### PROVIDED PASSAGE:
---+---
Sunday, September 11, 2005

Code Advice #3: No Tabs! Ever!

WARNING: This blog entry was imported from my old blog on blogs.sun.com (which used different blogging software), so formatting and links may not be correct.


(See intro for a background and caveats on these coding advice blog entries.)



Should you use spaces or tab characters when indenting your code?
This question has been debated at length in the past, with a fervor similar to the "emacs versus vi" editor debate.
But unlike "emacs versus vi", we cannot just agree to disagree. We can each choose to use a different IDE.
But the source code is often shared, and if there's one thing that's worse than a source file indented with tabs, it's a source
file partially indented with tabs and spaces. This is typically the result of a file edited by multiple users.



My advice is simple: Always use spaces to indent. That doesn't mean you can't use the Tab key in your keyboard to indent - most tools will automatically do the right thing with spaces instead. In other words, the Tab key is the Indent key, not the Tab character key.



So why is it bad to use tabs instead of spaces?



There are several reasons. Obviously, there's the reason I started out with: that we really need to pick one convention. Spaces for indentation is the most common scheme used to today, so it's a reasonable choice on that basis alone.



One of the problems with tabs is that a tab character needs to be converted into whitespace by the editor when displaying the file. How much whitespace should each tab character be replaced with? In an ideal world, the old typewriter functionality could be used, where each tabstop had a certain pixel position. That way people could even use proportional width fonts in their editors (instead of the blocky monospace fonts used by practically all code editors today), and the code would still indent nicely. However, no editor that I'm aware of supports this, so that's not a practical venue. Instead, editors typically make an assumption that a tab is either 8 characters (common in ye old days) or 4 characters (common in Java editors today). Some editors will stick with the 8 character assumption, but support 4-character indents in Java (which is common), so when indenting to level 3, they will insert a tab, followed by 4 characters, to get a 12 character indent using an 8-character tab.



Why is this bad? Because code is viewed in more than one tool. In the presence of tabs, code often gets misaligned. Code integration e-mail diffs, code viewed in other editors, code edited by other tools which treats tabs in a different way will easily get "mangled" (e.g. start getting mixed spaces and tabs).



(Sidenote: In the old days, source files sometimes included a comment at the top of the file, with special "tokens" (-*-) intended for Emacs. These tokens would identify the language mode as well as the intended tab size for the file. When loading the file, emacs would use the specified tab size. Thus, the source files actually carried the tab information needed to edit the file as intended. However, this solution doesn't really solve the problem since all other tools which process and display the file would also need to be aware of this metadata.)
---+---
### STORED DATA:
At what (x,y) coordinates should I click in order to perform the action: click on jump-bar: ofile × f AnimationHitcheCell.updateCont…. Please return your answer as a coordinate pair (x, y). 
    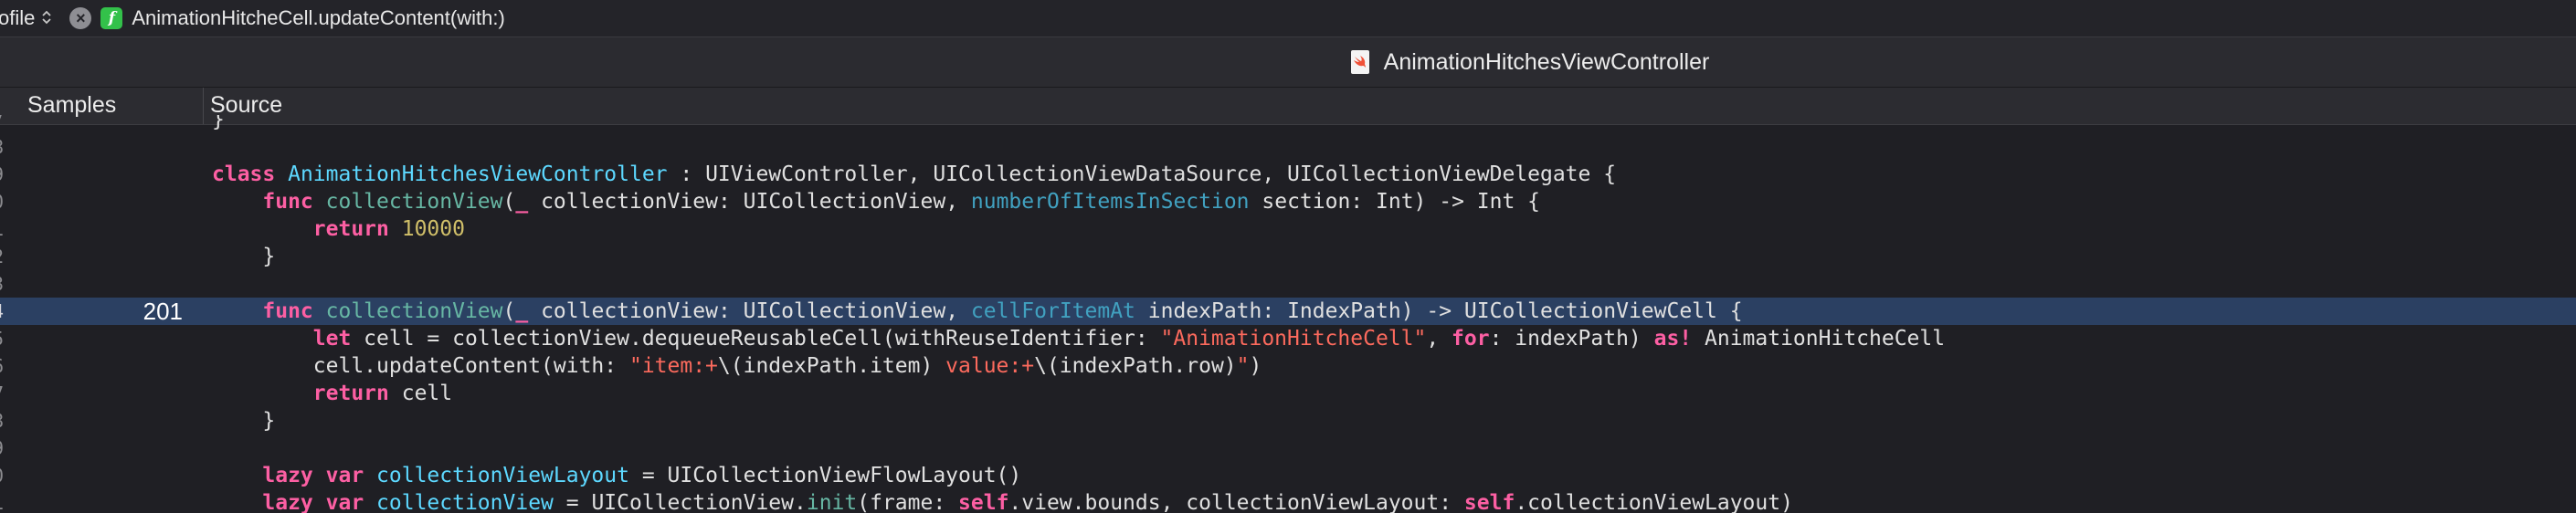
---+---
### JOB ITEM:
Answer these from the blog post on tabs versus spaces:
1. According to the post, what key is the Tab key really?
2. Which two tab widths do editors usually assume?
3. What tokens did old source files place in a comment at the top for Emacs?

### EXERCISE RESULT:
1. The Indent key, not the Tab character key.
2. 8 characters or 4 characters.
3. -*-